Dans un premier temps, les chercheurs pensaient avoir affaire à une étoile à baryum. « En général, ce genre d’étoile a pour compagne une naine blanche » explique le Pr Jorissen. « Grâce aux données satellitaires de Gaia, nous avons montré que la compagne de cette étoile était trop massive pour être une naine blanche. »
Habituellement, une naine blanche affiche une masse autour de 0,6 masse solaire. Dans le cas de 56 UMa, l’équipe de l’ULB a pu déterminer que cette masse était en réalité de 1,3 masse solaire. Soit une valeur non typique pour une étoile naine blanche.
« Nous avons publié ce résultat dans une revue scientifique. Cet article a retenu l’attention de collègues radioastronomes américains. Ils nous ont suggéré que la compagne en question pourrait ne pas être une naine blanche, mais plutôt une étoile à neutrons, ce qui ne semblait pas compatible avec la classification traditionnelle de la composante principale du système binaire 56 UMa comme étoile à baryum », précise l’astrophysicien.
L’étoile à baryum démasquée: elle n’en était pas une
Pourtant, les radioastronomes américains avançaient un argument convaincant en faveur de leur suggestion: le système 56 UMa se situe dans la même direction qu’une cavité du milieu interstellaire, probablement créée par une explosion de supernova.

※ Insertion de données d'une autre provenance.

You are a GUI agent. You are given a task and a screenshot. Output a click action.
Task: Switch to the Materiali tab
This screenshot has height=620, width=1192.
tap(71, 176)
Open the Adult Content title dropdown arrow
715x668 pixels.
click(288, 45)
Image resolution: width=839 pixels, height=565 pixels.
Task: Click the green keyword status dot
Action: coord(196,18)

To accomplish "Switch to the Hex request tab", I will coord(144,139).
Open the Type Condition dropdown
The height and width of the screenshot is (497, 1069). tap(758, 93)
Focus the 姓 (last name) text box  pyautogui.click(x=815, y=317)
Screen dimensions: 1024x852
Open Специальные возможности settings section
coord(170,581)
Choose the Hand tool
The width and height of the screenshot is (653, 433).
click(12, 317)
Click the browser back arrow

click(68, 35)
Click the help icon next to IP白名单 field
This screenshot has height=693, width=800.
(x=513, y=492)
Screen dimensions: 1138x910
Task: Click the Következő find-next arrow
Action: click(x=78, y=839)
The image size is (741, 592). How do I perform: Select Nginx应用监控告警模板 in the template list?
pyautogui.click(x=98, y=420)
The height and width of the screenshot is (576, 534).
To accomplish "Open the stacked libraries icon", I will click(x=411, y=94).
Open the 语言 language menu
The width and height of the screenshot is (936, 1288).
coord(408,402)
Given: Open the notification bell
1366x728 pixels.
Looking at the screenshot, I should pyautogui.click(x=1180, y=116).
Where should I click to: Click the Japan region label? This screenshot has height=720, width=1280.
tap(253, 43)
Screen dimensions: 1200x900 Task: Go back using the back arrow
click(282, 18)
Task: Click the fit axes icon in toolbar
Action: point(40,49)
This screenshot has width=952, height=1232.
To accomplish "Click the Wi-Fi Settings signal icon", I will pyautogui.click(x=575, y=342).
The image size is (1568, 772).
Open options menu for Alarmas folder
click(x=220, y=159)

Si le système 56 UMa réside effectivement à l’intérieur de cette cavité, le coupable de l’explosion est tout désigné: la supernova à l’origine de l’étoile à neutrons du système 56 UMa ! Reste cependant le problème que l’explosion d’une supernova de type II ne pollue généralement pas son compagnon au point de le transformer en étoile à baryum…
En analysant minutieusement les spectres de ce système, la Pre Sophie Van Eck (ULB) a pu confirmer quelques mois plus tard que l’étoile 56 UMa n’était pas une étoile à baryum. Cela ouvrait donc la porte au compagnon étoile à neutrons.
Nouvelle chasse aux cavités
Ceci a aidé les astronomes travaillant sur les cavités. Les radiotélescopes qu’ils utilisent pour détecter ces cavités leur donnent la direction de ces objets, mais malheureusement pas leur distance. Or, les catalogues d’étoiles réalisés grâce aux observations du satellite européen Gaia livrent ce genre d’informations.
« Face à ce premier succès, nos collègues radioastronomes ont recherché d’autres cavités du milieu interstellaire possiblement présentes dans les données obtenues au moyen du grand radiotélescope installé à Effelsberg (Max Planck Institut für radioastronomie) », indique encore le Pr Jorissen.
Une fois ces cavités repérées, il a, avec la Dre Ana Escorza, recherché systématiquement les étoiles binaires présentes dans ces cavités grâce au catalogue Gaia DR3. Et ce, en se concentrant cette fois sur les étoiles binaires dotées d’un compagnon étoile à neutrons. Ce qui a permis d’identifier les candidates possiblement responsables des deux cavités en interaction.
D’autres cavités encore, et avec elles leur lot de milliers d’étoiles binaires, sont en cours d’examen. Un nouveau champ de recherches fécond, rendu possible par l’expérience acquise en Belgique dans l’utilisation des données Gaia grâce au soutien de la Politique scientifique fédérale, du FNRS et du FWO.
« Les résultats obtenus par les travaux relatés ici jettent une nouvelle lumière nouvelle sur l’origine de ces cavités du milieu interstellaire et leur association avec des nuages à grande vitesse, lesquels étaient jusqu’alors considérés comme situés dans le halo galactique », conclut le Pr Jorissen.